— start of DATA FOR THE TASK —
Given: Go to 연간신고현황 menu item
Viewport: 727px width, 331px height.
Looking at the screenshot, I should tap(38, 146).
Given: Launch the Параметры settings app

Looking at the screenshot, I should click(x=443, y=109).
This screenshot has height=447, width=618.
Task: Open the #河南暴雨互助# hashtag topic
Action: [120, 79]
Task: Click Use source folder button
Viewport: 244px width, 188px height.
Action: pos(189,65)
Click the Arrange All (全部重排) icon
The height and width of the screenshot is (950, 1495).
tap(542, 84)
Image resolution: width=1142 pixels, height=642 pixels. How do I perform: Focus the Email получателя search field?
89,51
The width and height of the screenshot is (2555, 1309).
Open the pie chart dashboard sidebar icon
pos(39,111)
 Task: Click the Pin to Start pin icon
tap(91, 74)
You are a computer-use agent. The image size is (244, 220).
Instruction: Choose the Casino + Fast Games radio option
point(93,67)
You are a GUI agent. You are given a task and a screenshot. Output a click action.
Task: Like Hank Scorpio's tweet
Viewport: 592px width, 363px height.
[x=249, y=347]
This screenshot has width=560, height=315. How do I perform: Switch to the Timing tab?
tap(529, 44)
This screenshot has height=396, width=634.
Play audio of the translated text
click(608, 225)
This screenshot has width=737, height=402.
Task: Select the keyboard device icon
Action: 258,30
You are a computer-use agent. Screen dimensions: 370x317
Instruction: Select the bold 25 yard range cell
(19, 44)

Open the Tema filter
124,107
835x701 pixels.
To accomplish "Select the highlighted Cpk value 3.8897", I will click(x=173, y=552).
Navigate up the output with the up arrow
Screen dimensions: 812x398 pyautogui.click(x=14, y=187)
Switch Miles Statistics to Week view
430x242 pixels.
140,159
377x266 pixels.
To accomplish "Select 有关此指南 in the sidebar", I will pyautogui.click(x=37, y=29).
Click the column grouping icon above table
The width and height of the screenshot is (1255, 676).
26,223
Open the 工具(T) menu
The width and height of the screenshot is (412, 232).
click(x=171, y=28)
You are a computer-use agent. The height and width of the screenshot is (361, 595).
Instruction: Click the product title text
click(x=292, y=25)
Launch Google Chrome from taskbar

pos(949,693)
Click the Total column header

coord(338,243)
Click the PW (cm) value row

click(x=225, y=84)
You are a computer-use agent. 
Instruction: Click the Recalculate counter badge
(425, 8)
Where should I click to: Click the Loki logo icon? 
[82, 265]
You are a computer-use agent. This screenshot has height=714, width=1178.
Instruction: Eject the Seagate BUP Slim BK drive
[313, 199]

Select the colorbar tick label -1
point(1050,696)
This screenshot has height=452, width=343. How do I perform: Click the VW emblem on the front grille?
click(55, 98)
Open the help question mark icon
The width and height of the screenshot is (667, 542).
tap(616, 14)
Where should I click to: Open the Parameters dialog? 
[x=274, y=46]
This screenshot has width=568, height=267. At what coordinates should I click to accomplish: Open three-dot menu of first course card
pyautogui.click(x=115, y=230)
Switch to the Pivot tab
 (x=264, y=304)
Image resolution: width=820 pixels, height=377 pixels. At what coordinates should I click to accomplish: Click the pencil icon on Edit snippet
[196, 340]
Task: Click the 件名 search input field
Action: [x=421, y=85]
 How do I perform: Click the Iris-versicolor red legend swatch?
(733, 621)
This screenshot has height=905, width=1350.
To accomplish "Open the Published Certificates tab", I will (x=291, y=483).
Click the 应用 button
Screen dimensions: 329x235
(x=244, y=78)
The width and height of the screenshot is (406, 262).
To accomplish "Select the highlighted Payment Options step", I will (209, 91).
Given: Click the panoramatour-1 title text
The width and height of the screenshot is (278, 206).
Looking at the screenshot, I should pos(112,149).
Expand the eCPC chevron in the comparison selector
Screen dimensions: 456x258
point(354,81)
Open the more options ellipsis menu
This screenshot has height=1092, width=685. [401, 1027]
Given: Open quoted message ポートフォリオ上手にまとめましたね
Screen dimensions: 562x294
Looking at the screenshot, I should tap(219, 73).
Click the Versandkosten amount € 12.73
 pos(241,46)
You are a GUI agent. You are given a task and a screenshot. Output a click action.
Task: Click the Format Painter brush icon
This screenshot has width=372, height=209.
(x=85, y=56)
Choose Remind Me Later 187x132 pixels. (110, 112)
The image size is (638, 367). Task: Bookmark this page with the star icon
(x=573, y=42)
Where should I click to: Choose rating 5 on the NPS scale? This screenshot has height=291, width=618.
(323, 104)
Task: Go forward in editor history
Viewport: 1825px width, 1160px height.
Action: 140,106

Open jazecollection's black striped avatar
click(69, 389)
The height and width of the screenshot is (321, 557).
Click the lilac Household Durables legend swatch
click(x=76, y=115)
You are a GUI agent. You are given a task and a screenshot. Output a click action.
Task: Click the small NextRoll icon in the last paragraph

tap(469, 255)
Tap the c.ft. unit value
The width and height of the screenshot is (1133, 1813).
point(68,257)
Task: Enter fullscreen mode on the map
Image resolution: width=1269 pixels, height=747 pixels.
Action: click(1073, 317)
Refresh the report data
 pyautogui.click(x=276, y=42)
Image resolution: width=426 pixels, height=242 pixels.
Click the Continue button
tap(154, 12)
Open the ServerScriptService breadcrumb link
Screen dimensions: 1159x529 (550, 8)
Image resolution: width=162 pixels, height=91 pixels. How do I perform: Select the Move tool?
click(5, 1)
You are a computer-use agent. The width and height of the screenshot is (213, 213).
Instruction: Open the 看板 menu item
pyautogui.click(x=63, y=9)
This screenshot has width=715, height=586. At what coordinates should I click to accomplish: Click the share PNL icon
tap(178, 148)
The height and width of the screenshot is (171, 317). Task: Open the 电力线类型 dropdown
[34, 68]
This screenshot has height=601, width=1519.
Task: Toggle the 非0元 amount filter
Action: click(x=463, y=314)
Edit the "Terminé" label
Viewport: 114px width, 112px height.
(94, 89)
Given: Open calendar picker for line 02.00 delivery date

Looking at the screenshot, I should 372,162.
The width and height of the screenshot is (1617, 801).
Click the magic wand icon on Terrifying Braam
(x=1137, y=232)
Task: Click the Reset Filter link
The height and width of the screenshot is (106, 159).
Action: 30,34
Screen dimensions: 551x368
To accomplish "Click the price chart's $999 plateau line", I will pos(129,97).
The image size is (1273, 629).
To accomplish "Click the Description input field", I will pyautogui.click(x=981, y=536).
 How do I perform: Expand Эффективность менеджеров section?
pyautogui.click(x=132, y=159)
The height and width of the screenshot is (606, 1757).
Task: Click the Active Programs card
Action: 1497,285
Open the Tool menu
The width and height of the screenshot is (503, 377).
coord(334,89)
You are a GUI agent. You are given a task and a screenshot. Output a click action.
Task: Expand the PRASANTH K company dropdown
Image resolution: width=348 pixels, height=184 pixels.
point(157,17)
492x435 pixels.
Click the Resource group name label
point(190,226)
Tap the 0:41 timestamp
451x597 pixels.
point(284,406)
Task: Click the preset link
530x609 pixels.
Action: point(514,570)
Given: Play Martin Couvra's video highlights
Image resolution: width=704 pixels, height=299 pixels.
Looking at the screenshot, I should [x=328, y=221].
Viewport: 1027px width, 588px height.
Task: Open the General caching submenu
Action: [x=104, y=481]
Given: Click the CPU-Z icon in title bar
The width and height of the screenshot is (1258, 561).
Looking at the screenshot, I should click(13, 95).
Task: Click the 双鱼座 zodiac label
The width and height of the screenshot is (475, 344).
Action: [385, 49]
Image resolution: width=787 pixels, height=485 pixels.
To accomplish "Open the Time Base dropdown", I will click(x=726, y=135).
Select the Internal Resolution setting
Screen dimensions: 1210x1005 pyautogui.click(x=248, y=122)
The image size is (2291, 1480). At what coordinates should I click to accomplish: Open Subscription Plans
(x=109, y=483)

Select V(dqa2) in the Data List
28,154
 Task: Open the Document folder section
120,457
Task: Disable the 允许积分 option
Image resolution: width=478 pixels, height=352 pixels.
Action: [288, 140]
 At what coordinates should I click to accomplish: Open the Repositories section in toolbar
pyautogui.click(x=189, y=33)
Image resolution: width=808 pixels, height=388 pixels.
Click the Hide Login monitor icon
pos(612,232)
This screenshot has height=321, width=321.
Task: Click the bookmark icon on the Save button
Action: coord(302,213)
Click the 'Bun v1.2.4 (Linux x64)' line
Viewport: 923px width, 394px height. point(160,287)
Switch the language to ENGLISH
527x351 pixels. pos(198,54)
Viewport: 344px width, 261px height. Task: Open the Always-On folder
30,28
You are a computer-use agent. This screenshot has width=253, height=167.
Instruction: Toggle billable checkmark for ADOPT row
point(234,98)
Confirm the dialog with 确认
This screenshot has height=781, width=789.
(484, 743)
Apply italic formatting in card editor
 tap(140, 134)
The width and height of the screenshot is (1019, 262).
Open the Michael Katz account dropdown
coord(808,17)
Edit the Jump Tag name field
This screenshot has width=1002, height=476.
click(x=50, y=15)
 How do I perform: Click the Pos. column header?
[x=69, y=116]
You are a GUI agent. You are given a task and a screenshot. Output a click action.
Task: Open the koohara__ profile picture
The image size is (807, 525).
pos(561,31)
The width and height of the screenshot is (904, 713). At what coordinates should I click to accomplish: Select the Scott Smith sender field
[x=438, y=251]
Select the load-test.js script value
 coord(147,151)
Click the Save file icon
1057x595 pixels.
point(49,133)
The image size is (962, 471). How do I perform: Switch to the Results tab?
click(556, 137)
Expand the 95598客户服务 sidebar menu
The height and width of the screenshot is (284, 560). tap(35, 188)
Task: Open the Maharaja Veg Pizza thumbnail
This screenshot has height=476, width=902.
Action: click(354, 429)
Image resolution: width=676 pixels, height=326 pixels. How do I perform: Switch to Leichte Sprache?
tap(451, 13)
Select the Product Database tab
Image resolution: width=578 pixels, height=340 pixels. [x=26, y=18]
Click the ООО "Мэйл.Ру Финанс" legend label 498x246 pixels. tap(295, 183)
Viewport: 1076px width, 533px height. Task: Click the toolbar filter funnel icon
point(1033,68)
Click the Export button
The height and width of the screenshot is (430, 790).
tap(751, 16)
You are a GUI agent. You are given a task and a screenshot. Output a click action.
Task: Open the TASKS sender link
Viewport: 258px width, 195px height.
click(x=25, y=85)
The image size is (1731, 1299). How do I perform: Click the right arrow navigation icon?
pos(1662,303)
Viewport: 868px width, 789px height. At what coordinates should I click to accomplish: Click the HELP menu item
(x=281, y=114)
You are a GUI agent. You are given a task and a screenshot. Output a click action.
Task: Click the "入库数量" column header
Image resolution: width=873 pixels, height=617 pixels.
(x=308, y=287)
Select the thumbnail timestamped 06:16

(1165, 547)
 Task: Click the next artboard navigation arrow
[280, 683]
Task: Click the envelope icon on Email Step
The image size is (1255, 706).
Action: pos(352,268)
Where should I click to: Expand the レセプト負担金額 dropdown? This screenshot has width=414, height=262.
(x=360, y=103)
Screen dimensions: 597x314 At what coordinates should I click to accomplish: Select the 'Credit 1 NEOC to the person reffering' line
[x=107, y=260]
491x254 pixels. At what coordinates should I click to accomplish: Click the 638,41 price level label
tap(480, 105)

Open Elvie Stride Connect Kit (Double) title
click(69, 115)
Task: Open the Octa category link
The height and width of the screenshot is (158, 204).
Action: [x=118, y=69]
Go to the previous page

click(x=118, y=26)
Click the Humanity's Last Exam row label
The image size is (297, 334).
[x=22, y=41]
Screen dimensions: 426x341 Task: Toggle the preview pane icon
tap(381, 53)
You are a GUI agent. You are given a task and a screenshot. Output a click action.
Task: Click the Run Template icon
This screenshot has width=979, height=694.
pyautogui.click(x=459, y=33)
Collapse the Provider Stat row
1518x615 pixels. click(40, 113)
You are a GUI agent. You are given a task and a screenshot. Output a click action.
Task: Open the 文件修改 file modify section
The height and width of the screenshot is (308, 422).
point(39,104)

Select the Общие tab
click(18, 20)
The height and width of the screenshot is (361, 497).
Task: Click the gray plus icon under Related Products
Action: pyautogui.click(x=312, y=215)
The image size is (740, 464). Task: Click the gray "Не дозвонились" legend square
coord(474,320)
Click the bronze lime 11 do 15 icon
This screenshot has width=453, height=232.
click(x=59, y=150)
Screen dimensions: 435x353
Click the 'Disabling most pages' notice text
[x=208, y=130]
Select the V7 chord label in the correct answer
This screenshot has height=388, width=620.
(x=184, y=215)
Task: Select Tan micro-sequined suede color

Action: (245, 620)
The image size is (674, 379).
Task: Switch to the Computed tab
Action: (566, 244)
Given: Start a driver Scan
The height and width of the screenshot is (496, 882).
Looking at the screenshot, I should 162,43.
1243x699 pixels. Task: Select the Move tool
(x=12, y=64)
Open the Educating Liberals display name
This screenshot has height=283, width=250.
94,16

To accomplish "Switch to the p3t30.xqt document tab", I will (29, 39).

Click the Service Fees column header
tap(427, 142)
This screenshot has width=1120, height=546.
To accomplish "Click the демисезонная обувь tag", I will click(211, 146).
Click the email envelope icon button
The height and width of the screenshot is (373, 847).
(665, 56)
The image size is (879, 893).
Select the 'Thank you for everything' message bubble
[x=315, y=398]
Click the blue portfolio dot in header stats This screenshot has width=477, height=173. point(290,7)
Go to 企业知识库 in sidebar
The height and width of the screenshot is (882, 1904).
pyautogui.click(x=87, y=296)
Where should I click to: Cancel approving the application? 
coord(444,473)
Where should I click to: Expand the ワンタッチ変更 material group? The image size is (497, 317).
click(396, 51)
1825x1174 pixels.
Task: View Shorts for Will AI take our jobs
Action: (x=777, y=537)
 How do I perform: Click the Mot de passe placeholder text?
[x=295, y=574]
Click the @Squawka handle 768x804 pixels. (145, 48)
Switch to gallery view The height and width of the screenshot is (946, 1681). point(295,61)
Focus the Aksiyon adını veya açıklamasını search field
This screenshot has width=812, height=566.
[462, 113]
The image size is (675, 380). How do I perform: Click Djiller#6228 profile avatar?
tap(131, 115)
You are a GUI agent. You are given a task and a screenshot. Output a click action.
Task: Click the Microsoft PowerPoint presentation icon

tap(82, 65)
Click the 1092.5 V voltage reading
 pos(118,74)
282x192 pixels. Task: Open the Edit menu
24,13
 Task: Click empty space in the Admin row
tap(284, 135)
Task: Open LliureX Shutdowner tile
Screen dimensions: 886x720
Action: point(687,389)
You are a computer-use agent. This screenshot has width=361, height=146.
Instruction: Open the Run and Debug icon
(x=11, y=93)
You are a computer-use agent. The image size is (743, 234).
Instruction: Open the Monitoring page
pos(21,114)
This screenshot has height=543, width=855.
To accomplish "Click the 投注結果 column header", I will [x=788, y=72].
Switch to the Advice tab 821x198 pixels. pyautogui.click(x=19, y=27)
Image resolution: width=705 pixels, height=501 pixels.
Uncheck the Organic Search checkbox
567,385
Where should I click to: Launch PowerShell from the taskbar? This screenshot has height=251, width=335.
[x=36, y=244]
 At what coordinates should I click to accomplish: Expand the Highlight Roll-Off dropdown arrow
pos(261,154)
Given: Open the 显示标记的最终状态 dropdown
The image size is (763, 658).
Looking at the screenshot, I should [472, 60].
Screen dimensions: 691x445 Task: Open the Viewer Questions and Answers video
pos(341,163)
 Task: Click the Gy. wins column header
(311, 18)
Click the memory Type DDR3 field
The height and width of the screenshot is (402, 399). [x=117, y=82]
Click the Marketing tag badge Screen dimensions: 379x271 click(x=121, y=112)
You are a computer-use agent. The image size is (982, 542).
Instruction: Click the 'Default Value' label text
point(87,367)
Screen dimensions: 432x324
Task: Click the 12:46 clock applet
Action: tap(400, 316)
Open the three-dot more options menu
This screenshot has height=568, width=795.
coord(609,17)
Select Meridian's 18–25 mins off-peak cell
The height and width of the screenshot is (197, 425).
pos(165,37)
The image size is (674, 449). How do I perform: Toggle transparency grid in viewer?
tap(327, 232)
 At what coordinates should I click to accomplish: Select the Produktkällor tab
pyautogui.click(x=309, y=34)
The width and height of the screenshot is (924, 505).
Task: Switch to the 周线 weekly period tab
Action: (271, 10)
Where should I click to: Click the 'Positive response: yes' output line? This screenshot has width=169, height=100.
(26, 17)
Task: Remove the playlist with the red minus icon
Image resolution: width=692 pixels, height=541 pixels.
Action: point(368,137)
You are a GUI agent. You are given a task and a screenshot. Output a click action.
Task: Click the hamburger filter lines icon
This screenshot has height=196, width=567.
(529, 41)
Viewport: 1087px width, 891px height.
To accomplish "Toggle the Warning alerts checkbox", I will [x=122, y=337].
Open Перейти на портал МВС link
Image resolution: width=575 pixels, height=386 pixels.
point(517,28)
— end of DATA FOR THE TASK —
EXERCISE BRIEF |
Write out the lines of the material above word for word, starting at the line containing "Click the Versandkosten amount € 12.73" and ending at the line containing "Action: click(x=463, y=314)".

SOLUTION TO THE PROBLEM |
Click the Versandkosten amount € 12.73
 pos(241,46)
You are a GUI agent. You are given a task and a screenshot. Output a click action.
Task: Click the Format Painter brush icon
This screenshot has width=372, height=209.
(x=85, y=56)
Choose Remind Me Later 187x132 pixels. (110, 112)
The image size is (638, 367). Task: Bookmark this page with the star icon
(x=573, y=42)
Where should I click to: Choose rating 5 on the NPS scale? This screenshot has height=291, width=618.
(323, 104)
Task: Go forward in editor history
Viewport: 1825px width, 1160px height.
Action: 140,106

Open jazecollection's black striped avatar
click(69, 389)
The height and width of the screenshot is (321, 557).
Click the lilac Household Durables legend swatch
click(x=76, y=115)
You are a GUI agent. You are given a task and a screenshot. Output a click action.
Task: Click the small NextRoll icon in the last paragraph

tap(469, 255)
Tap the c.ft. unit value
The width and height of the screenshot is (1133, 1813).
point(68,257)
Task: Enter fullscreen mode on the map
Image resolution: width=1269 pixels, height=747 pixels.
Action: click(1073, 317)
Refresh the report data
 pyautogui.click(x=276, y=42)
Image resolution: width=426 pixels, height=242 pixels.
Click the Continue button
tap(154, 12)
Open the ServerScriptService breadcrumb link
Screen dimensions: 1159x529 (550, 8)
Image resolution: width=162 pixels, height=91 pixels. How do I perform: Select the Move tool?
click(5, 1)
You are a computer-use agent. The width and height of the screenshot is (213, 213).
Instruction: Open the 看板 menu item
pyautogui.click(x=63, y=9)
This screenshot has width=715, height=586. At what coordinates should I click to accomplish: Click the share PNL icon
tap(178, 148)
The height and width of the screenshot is (171, 317). Task: Open the 电力线类型 dropdown
[34, 68]
This screenshot has height=601, width=1519.
Task: Toggle the 非0元 amount filter
Action: click(x=463, y=314)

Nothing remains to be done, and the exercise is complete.